Après deux siècles d’insinuations et de propagande antireligieuse, le réductionniste Hobbes peut voir sa thèse confirmée par les faits : « l’homme est (devenu) un loup pour l’homme ». Rien n’arrête désormais le crime ; « pas vu, pas pris ! » semble être le maître-mot de la morale, du bas en haut de la société. Et le peu qui reste de vertu, du moins l’espace résiduel où se niche encore le mot, se réduit à quelques comportements dits « vertueux », déclinés selon leur utilité collective sans aucun lien avec la vie intérieure : ne pas fumer dans les lieux publics, préférer le papier recyclé, suivre scrupuleusement les méthodes contraceptives, etc. Ceci du moins pour le laïcisme politique.

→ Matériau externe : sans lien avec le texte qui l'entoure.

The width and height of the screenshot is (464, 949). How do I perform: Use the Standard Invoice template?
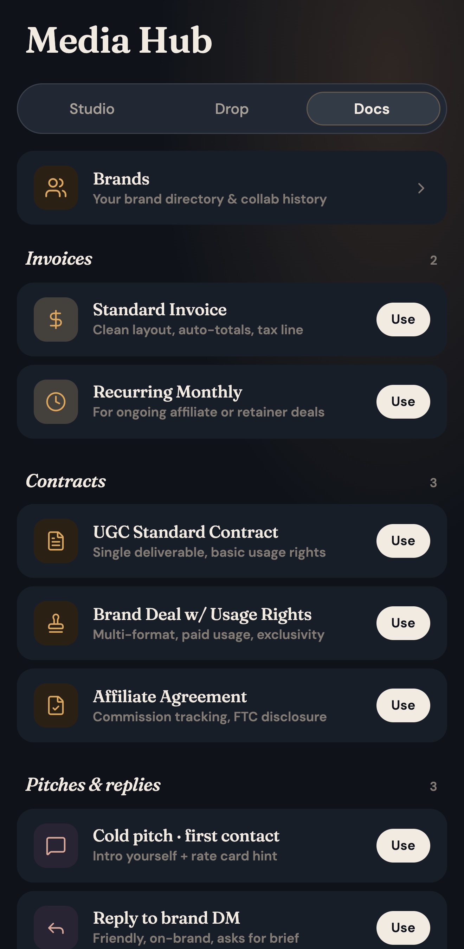[x=403, y=319]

Mais le laïcisme dans les sciences n’est pas moins réductionniste : vouloir explorer le monde sans se soucier de son Auteur, c’est entrer dans un domaine et prétendre comprendre son agencement et ce qui s’y passe sans tenir compte du maître de maison, au prétexte qu’il ne se montre pas ; c’est attribuer au hasard ce qui relève manifestement d’un plan. Une telle distorsion se répercute nécessairement sur toutes les productions d’un intellect faussé par la volonté propre, par le refus de se subordonner à l’évidence factuelle, refus d’adhérer à l’être et donc refus de toute vérité transcendante. Tout est complexe ; tout est subtil ; tout est coloré. Le réductionnisme est un effort désespéré pour rapetisser les choses aux dimensions d’un homme sans Dieu. Voie sans issue, certes, mais qui constitue, en attendant, le meilleur moyen pour détourner l’homme de sa vocation divine, nous laissant ainsi apercevoir qui en profite. L’Adversaire, inévitablement, vise le contraire de ce qui est prévu dans le Plan divin. On comprend dès lors tout le gain qu’il tire du réductionnisme. On perçoit même, peut-être, la raison d’être de cette perversion de la démarche scientifique : la volonté de rabaisser va bien avec celui d’En-bas !
*
* *
[1] Jean-Pierrre DICKÈS, L’ultime transgression, Éd. de Chiré, 2012, pp. 121-122.
[2] On les désigne par le mot « cohorte », vocable d’origine militaire hautement significatif : la cohorte romaine (cohors) était l’équivalent d’un régiment de la légion, comportant 5 ou 6 centuries.